Research:Testing capacity of expressions of gratitude to enhance experience and motivation of editors
Wikipedia’s mission to provide a free encyclopedia depends not only on the ongoing recruitment and retention of new editors, but also on maintaining motivation among its current editors. Research in other domains shows that receiving gratitude for one’s work can increase motivation (Grant and Gino, 2010) and that when embedded in network structures such gratitude can become contagious (Spiro, Matias, Monroy-Hernandez 2016).
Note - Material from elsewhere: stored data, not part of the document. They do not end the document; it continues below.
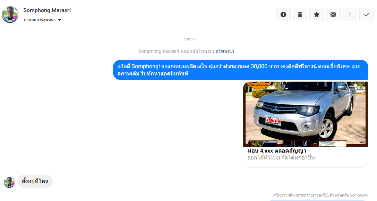Click the ผ่อน 4,xxx ตลอดสัญญา ad title
Image resolution: width=377 pixels, height=201 pixels.
coord(276,151)
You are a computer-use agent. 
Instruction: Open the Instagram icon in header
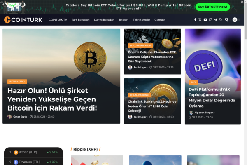tap(211, 20)
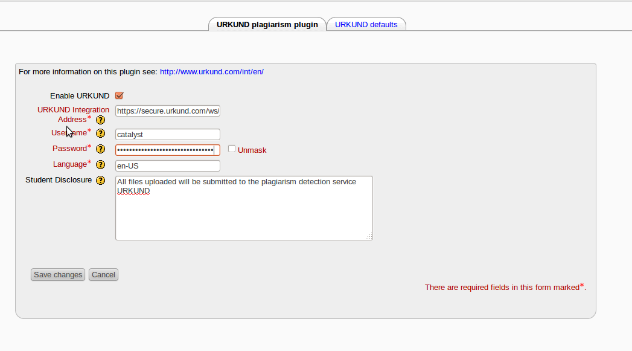View help for Student Disclosure

tap(101, 181)
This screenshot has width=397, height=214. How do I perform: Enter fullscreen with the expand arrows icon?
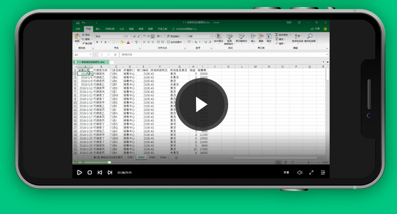(x=311, y=172)
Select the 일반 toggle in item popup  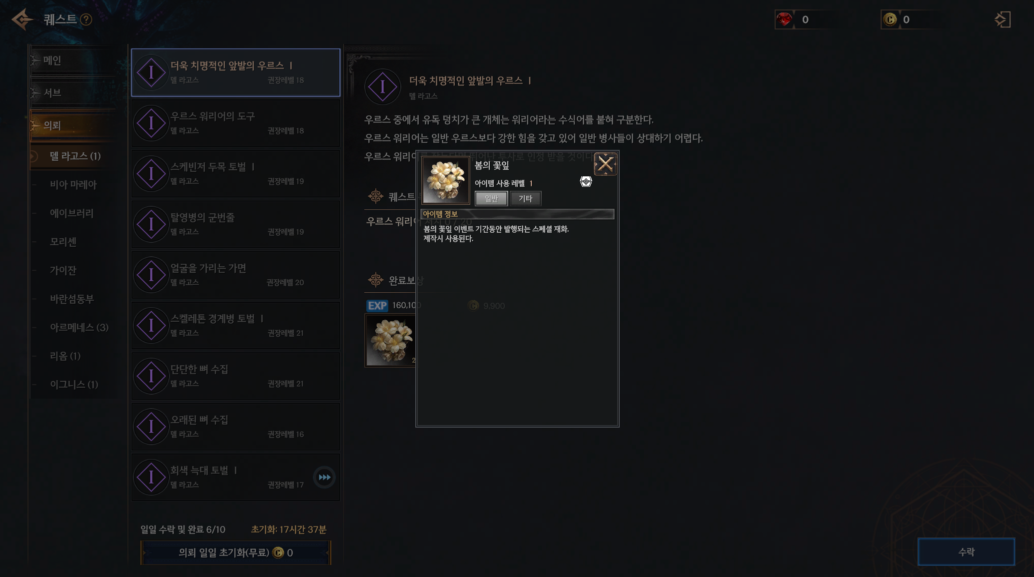[491, 198]
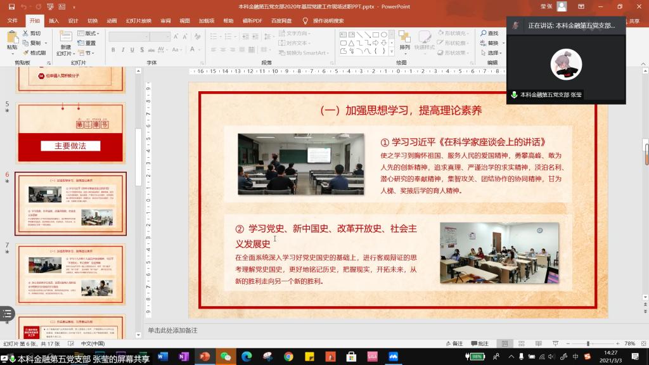Switch to the Slide Show (幻灯片放映) tab
The width and height of the screenshot is (649, 365).
click(x=137, y=20)
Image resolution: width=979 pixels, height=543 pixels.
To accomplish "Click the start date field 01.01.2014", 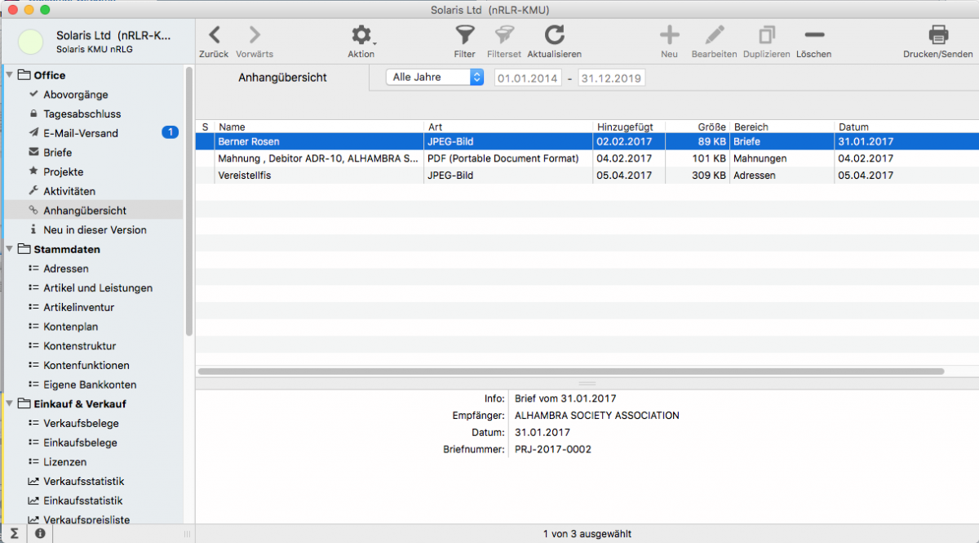I will point(528,78).
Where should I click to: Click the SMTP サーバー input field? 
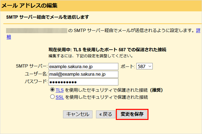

In this project, one of two studies CivilServant plans in collaboration with Aaron Halfaker, we aim to partner with four Wikipedia language communities to test whether prompts to Wikipedia readers to thank Wikipedia contributors can enhance the experience of editors and further motivate those editors. The study will use randomized trials, but the exact shape of its design will be developed in collaboration with the needs and insights of the partnering Wikipedia communities. At the completion of the study we will report to the individual partnering communities on the effectiveness of gratitude prompts in their Wikipedia and to the broader Wikipedia community on gratitude prompts’ potential to improve outcomes across Wikipedia language communities.
CivilServant and "Citizen Behavioral Science"
CivilServant is a nonprofit, the product of Nathan Matias’ PhD project at MIT’s Media Lab, that collaborates with online communities to improve the quality and scope of engagement on their platforms. CivilServant is committed to the principles of "Citizen Behavioral Science", using experimental tools that can effectively identify designs that serve the online community well, at the same time working with those communities to insure that the experimental process is open, transparent and driven by the insights and needs of that community. In past, CivilServant has worked with multiple reddit communities. CivilServant is incubated by the citizen media organization Global Voices, who have a history of supporting people around the world to add indigenous language material to the web, including Wikipedia. CivilServant is funded through donations from individuals and foundations. It does not take funds from for profit corporations.
In this study we will test the effectiveness of gratitude prompts to motivate Wikipedia contributors. The basic design of the study is described below, but the exact design - including the treatment conditions and outcome measures - will be determined in collaboration with four partnering Wikipedia communities.
In this research, we plan to test two kinds of appreciation messages. The first system allows readers to privately thank a contributor for a specific contribution on a Wikimedia project, including a new article or a spelling correction. A notification of appreciation is then directed to the contributor. A second system allows any authenticated reader (someone with a username and password on the site) to send a "love" that shares a personalized message to a public page that lists all of the appreciation the person has received. In both cases, we will randomly assign participants to receive a prompt to express appreciation for others' contributions and observe the outcomes for sender and receivers.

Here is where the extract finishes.